(Stored records)
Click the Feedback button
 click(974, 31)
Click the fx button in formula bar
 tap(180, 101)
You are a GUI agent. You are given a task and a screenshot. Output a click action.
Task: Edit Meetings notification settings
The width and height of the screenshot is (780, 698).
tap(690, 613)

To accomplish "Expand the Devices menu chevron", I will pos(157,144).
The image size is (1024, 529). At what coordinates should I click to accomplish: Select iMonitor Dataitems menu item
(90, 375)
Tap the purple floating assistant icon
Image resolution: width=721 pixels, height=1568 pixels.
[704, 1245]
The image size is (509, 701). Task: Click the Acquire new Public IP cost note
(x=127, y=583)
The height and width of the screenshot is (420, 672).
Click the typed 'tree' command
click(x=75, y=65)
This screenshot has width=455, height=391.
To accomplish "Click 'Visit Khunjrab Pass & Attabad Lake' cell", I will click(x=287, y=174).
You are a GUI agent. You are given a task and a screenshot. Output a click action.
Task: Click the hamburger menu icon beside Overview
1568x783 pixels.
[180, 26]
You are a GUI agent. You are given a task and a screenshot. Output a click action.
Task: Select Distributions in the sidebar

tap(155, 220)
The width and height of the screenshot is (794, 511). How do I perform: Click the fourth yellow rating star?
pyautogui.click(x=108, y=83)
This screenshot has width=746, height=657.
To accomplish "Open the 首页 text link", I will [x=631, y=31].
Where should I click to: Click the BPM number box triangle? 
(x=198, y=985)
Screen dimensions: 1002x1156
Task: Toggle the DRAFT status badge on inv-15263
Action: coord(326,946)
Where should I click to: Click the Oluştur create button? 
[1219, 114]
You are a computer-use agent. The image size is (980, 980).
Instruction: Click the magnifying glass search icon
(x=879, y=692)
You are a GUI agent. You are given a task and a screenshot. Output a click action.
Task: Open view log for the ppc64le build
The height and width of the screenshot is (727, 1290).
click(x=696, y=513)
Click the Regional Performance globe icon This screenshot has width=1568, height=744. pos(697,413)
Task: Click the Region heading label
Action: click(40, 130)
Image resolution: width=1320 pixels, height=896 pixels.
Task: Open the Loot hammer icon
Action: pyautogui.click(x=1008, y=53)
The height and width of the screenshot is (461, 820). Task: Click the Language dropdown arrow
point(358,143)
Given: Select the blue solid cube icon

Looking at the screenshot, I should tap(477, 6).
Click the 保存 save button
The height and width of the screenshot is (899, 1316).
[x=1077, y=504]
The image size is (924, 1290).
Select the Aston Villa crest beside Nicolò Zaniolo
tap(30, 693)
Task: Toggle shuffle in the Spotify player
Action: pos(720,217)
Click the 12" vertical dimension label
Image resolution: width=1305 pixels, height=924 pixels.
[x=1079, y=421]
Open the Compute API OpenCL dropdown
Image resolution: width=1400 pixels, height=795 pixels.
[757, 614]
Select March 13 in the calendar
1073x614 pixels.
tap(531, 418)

DIRECTIONS
In the lines above, spot each one that contains the word "will" and copy it.

EXPECTED ANSWER
To accomplish "Expand the Devices menu chevron", I will pos(157,144).
To accomplish "Click 'Visit Khunjrab Pass & Attabad Lake' cell", I will click(x=287, y=174).
To accomplish "Open the 首页 text link", I will [x=631, y=31].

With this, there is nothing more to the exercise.